When you have a question to solve, whatever it may be, usually you concentrate your attention here (pointing between the eyebrows), at the centre just above the eyes, the centre of the conscious will. But then if you do that, you cannot be in contact with intuition. You can be in contact with the source of the will, of effort, even of a certain kind of knowledge, but in the outer, almost material field; whereas, if you want to contact the intuition, you must keep this (Mother indicates the forehead) completely immobile. Active thought must be stopped as far as possible and the entire mental faculty must form – at the top of the head and a little further above if possible – a kind of mirror, very quiet, very still, turned upwards, in silent, very concentrated attention. If you succeed, you can – perhaps not immediately – but you can have the perception of the drops of light falling upon the mirror from a still unknown region and expressing themselves as a conscious thought which has no connection with all the rest of your thought since you have been able to keep it silent.
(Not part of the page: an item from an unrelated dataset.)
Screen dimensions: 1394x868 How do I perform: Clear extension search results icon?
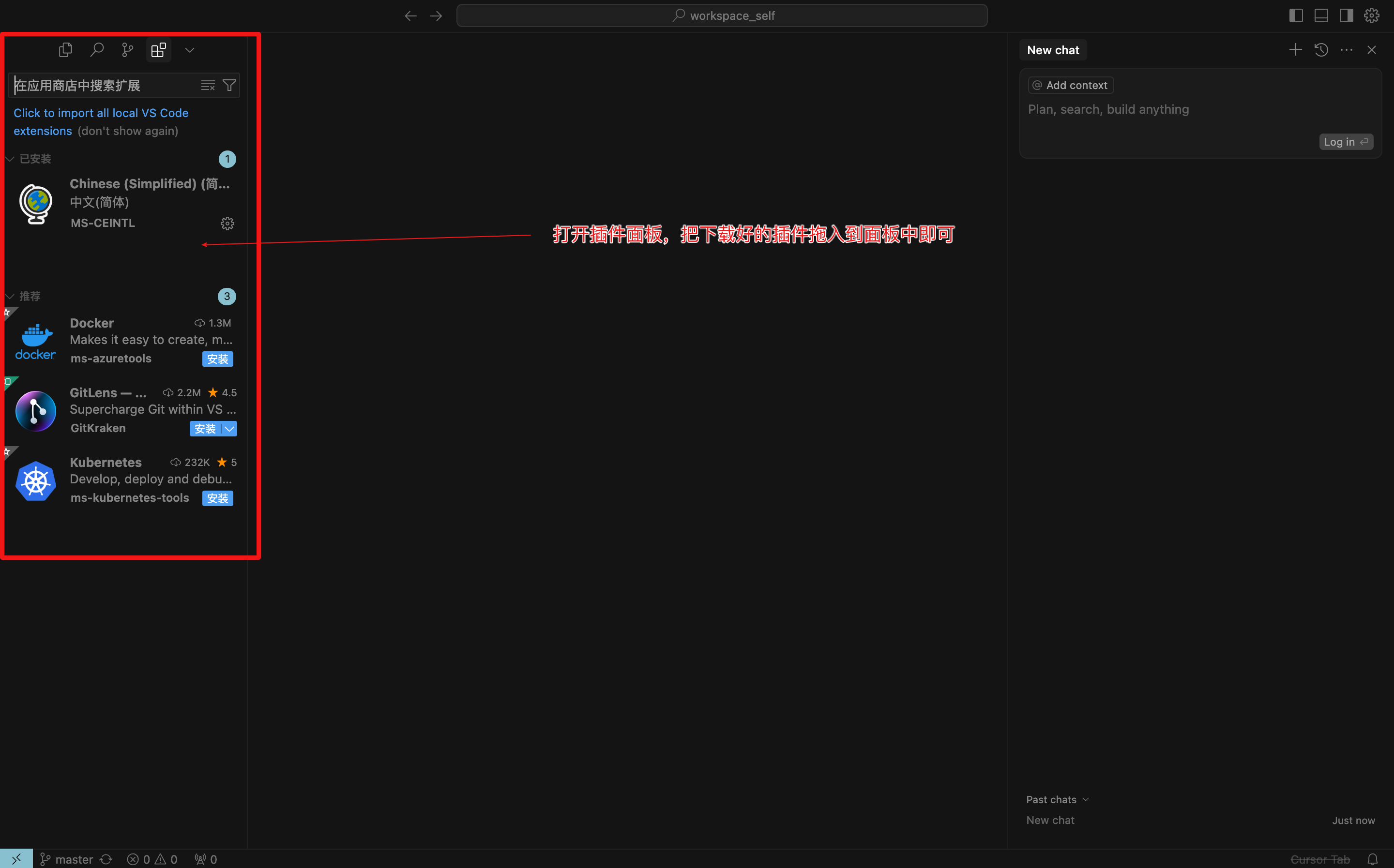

That is the real beginning of the intellectual intuition.
It is a discipline to be followed. For a long time one may try and not succeed, but as soon as one succeeds in making a “mirror”, still and attentive, one always obtains a result, not necessarily with a precise form of thought but always with the sensations of a light coming from above. And then, if one can receive this light coming from above without entering immediately into a whirl of activity, receive it in calm and silence and let it penetrate deep into the being, then after a while it expresses itself either as a luminous thought or as a very precise indication here (Mother indicates the heart), in this other centre.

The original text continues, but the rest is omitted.